Task prompt >>
Search the records for the string "gear", then copy each line that has it.

◆ ◆ ◆ ◆

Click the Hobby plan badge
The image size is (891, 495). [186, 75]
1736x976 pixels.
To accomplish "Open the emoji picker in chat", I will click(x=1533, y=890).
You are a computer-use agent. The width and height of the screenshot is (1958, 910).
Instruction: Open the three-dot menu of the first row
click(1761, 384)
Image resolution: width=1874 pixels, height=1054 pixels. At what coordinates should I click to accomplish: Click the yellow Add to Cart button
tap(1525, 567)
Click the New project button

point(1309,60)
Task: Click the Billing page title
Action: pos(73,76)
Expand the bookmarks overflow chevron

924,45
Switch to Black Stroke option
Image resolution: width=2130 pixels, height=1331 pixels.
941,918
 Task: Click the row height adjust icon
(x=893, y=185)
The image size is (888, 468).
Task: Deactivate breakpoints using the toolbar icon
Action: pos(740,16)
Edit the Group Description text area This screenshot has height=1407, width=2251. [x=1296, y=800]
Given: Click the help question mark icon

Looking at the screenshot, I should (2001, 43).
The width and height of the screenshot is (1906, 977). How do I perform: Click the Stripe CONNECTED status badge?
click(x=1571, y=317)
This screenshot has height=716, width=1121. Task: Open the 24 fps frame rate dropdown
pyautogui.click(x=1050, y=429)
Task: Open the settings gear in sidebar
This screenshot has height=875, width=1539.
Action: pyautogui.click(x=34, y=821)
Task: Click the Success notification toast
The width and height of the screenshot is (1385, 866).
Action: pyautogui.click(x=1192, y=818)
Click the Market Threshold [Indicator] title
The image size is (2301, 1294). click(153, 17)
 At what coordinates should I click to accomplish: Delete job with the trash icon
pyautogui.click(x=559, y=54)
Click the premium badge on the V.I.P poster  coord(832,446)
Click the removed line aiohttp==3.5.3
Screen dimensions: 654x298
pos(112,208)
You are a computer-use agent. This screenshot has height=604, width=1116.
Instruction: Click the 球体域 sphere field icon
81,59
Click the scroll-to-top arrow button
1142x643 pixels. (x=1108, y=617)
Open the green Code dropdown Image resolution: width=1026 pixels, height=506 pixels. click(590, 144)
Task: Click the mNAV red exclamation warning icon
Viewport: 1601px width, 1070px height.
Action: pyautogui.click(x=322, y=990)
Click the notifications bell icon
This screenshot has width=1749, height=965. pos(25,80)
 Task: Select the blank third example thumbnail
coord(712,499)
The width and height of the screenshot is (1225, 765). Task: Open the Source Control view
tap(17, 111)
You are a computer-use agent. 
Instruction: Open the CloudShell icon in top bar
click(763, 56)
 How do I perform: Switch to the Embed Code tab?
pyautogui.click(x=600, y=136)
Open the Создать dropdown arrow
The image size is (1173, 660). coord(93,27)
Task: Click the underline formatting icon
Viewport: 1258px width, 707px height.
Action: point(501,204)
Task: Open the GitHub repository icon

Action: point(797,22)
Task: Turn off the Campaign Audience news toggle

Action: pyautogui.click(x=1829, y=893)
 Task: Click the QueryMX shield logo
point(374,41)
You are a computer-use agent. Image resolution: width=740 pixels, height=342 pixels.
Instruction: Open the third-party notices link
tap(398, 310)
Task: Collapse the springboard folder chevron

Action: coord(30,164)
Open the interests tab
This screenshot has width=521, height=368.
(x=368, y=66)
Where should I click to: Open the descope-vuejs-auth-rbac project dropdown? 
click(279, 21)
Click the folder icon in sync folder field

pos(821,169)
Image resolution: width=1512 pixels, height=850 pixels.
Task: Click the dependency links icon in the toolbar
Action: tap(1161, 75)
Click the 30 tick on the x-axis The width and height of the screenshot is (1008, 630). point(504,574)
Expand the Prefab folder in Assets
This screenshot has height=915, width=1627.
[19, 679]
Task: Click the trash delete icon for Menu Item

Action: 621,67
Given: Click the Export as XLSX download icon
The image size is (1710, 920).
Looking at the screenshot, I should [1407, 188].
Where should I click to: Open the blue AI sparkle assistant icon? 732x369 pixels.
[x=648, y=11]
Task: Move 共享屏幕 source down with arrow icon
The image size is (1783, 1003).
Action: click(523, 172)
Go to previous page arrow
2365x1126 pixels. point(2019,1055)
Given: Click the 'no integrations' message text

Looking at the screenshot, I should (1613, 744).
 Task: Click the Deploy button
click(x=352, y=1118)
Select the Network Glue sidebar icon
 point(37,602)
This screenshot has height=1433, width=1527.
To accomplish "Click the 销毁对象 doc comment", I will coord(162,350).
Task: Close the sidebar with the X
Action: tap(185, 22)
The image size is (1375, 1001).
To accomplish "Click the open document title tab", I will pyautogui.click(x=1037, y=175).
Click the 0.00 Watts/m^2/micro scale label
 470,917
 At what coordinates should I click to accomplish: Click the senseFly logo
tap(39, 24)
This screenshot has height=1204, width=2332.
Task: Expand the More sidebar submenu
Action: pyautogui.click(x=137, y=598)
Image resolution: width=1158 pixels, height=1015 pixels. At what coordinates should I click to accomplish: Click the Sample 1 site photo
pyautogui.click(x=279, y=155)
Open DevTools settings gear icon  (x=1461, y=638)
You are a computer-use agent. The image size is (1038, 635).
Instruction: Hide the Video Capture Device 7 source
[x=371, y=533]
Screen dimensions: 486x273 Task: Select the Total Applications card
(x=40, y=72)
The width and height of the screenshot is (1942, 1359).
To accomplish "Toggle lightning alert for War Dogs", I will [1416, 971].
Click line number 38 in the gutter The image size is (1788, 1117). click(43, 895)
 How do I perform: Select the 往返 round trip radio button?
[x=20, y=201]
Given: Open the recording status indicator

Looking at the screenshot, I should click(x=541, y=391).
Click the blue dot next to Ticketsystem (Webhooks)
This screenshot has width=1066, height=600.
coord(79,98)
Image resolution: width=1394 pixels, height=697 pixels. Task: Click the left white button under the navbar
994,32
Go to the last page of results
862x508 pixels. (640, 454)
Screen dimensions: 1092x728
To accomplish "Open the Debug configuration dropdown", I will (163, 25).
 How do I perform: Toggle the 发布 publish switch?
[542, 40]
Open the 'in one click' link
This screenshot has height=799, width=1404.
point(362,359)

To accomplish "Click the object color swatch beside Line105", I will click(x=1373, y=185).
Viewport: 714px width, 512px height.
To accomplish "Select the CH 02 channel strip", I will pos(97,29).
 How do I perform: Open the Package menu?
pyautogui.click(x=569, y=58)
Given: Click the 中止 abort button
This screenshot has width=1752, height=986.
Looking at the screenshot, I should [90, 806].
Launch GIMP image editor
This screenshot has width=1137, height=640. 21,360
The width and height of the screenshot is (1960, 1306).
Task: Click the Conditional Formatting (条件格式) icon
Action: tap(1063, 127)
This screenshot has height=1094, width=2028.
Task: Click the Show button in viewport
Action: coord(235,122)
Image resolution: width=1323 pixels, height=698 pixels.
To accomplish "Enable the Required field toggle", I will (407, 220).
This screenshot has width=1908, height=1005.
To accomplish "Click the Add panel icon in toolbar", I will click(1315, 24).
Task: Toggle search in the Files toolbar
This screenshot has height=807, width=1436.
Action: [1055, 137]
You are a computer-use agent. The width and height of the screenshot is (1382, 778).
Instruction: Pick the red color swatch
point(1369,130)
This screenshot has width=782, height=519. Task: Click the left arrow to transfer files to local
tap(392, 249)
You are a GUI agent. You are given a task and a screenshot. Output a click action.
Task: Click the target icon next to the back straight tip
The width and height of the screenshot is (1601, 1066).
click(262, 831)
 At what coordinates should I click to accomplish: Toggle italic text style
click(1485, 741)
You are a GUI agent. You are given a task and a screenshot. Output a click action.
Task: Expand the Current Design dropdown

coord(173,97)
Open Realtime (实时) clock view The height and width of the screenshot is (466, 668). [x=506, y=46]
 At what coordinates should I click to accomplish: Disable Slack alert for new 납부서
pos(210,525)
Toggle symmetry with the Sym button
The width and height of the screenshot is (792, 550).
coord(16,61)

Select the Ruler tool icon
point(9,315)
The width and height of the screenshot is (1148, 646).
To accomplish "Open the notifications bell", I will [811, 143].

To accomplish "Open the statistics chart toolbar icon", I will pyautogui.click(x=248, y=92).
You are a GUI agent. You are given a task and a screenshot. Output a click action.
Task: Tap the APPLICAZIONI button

◆ ◆ ◆ ◆

Response for this exercise >>
Task: Open the settings gear in sidebar
Open DevTools settings gear icon  (x=1461, y=638)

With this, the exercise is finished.